Niedawno z otoczenia ministra Kościńskiego do mediów poszło dementi, w którym tłumaczono, że celem jego ministerstwa nie jest likwidacja gotówki i że pojawiające się informacje na ten temat nie są zgodne z prawdą. Ministerstwo chciałoby aby w przyszłym roku wprowadzono obowiązek przyjmowania przez sklepy gotówki. Myliłby się jednak ten, kto zacząłby podejrzewać ministra Kościńskiego o nadgorliwość. Otóż przymus ma być dwustronny: z jednej – przyjmowanie gotówki, a z drugiej – obowiązek posiadania terminali do transakcji elektronicznych. Jeśli zamysł ministra wejdzie w życie – nawet malutki osiedlowy sklepik będzie musiał zainwestować w terminale do obsługi transakcji bezgotówkowych. Ta zapowiedź ministra nie powinna jednak uspokajać zwolenników gotówki, czy mówiąc bardziej górnolotnie – wolnego wyboru w kwestii sposobu w jaki dokonuje się płatności. Wprost przeciwnie – jeśli wprowadzi się zasadę „terminal w każdym sklepie”, wówczas tylko krok do likwidacji obrotu gotówkowego. Wszystkie sklepy i zakłady usługowe będą już przygotowane na przyjmowanie kart płatniczych.

Ale to nie wszystko, co minister Kościński nam szykuje. Informacja sprzed kilkunastu dni, dotycząca nowego pomysłu ministra finansów, dobitnie wskazuje, że jednak ma on jakąś niepohamowaną awersję do fizycznego pieniądza, a już na pewno nie może ścierpieć faktu, że Polacy stosunkowo dużo mają go w swoich domach. Tadeusz Kościński wyliczył, że w przysłowiowych skarpetach zmagazynowaliśmy około 200 mld zł. I, co gorsza, nie chcemy się tymi miliardami podzielić z rządem premiera Morawieckiego. Minister Finansów myśli więc jakby tu te pieniądze z tych skarpetek wyciągnąć i zasilić nimi budżet państwa.
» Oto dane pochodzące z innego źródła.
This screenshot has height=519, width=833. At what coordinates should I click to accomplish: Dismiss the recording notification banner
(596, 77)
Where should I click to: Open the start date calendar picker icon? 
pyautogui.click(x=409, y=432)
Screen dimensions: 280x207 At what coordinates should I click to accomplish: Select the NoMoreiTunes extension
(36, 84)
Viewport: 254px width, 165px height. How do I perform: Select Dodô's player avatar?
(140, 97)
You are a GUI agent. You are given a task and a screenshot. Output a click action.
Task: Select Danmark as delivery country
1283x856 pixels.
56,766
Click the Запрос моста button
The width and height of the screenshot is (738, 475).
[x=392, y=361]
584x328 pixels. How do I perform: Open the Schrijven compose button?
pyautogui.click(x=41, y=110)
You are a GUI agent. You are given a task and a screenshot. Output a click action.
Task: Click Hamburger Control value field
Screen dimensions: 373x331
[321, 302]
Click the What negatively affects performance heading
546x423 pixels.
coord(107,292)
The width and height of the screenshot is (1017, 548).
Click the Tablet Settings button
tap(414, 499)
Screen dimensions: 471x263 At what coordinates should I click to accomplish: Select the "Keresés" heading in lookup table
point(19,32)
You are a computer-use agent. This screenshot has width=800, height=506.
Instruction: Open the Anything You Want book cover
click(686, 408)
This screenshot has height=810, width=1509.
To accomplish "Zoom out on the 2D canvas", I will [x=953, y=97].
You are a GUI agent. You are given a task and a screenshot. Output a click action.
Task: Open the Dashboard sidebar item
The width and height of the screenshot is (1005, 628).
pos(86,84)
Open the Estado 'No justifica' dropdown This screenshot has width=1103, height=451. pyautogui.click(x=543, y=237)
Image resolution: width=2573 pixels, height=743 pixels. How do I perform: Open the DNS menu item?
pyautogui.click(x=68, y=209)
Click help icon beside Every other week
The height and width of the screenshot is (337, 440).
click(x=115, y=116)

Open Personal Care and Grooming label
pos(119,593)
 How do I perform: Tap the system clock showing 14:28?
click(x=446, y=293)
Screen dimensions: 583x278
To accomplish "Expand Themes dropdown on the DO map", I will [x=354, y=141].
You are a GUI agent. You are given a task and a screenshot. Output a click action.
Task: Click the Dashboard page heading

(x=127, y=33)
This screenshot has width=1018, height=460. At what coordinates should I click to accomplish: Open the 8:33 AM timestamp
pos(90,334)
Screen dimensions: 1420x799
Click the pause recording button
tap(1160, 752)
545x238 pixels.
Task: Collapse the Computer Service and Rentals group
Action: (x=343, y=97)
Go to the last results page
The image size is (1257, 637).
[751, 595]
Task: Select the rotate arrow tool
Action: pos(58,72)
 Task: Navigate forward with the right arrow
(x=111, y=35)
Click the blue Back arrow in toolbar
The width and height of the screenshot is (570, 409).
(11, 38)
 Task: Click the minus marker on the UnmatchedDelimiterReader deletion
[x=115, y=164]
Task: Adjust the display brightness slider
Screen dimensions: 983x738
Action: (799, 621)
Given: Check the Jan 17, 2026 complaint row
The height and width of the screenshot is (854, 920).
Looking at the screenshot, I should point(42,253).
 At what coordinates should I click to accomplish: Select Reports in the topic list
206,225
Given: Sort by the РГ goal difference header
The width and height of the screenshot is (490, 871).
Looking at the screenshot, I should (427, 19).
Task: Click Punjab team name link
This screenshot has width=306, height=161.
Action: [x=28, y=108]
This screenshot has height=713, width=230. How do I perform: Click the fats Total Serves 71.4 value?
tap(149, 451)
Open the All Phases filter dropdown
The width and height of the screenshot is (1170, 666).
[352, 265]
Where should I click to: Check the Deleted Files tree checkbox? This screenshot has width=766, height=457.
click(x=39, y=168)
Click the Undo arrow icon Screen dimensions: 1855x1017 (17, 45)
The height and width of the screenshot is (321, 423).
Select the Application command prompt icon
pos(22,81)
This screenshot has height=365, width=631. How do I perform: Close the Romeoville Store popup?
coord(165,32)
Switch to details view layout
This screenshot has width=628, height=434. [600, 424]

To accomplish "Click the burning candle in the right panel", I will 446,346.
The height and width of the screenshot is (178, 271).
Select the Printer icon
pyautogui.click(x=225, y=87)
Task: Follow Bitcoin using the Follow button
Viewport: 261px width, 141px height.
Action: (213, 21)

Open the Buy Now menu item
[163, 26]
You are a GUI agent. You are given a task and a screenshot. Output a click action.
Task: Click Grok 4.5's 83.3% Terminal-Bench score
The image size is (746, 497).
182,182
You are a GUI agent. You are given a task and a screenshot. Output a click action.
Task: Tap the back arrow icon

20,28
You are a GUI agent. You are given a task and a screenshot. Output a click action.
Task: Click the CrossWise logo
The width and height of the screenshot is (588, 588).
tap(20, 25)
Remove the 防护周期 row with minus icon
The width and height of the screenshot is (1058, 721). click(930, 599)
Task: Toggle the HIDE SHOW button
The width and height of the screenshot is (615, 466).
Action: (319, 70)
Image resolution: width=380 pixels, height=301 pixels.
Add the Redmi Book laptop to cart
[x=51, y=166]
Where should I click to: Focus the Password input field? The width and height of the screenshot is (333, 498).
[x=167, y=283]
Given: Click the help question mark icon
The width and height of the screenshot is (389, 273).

W rozmowie z Money.pl Kościński zdradza pewien pomysł – „pożyczka na zero procent”. Polacy za pieniądze wyciągnięte ze skarpet mieliby kupować od rządu nieoprocentowane obligacje. Zysku z nich by nie było, natomiast rząd organizowałby loterie, w których można by wygrać coś ekstra. „Chciałbym, żeby takie obligacje były na dowolnie długi czas. Nawet 50 lub 100 lat” – mówi minister portalowi i dodaje: „Myślę o takiej propozycji i nawet uważam, że mogłaby się ona spotkać z dużym zainteresowaniem. Tu nie powinien nas odstraszać brak oprocentowania, gdyż chciałbym, żeby były to obligacje, które dają coś innego, możliwość wygrania ciekawej, atrakcyjnej nagrody”. Jak przyznaje Kościński, mógłby to być np. milion złotych „albo zupełnie inna nagroda, której tak po prostu nie można kupić w żadnym sklepie. Mam tu pewne pomysły, ale na razie jeszcze nie chcę ich zdradzać”. Obligacje miałyby być kupowane na dowolnie długi czas. „Może to być rok, ale także 5, 10 czy nawet 50 lub 100 lat. A każdy kolejny okres, to nowe szanse na wygranie ciekawych nagród” – mówi.

Czy nagrody będą ciekawe, to czas pokaże. Jedno jest pewne: robi się ciekawie…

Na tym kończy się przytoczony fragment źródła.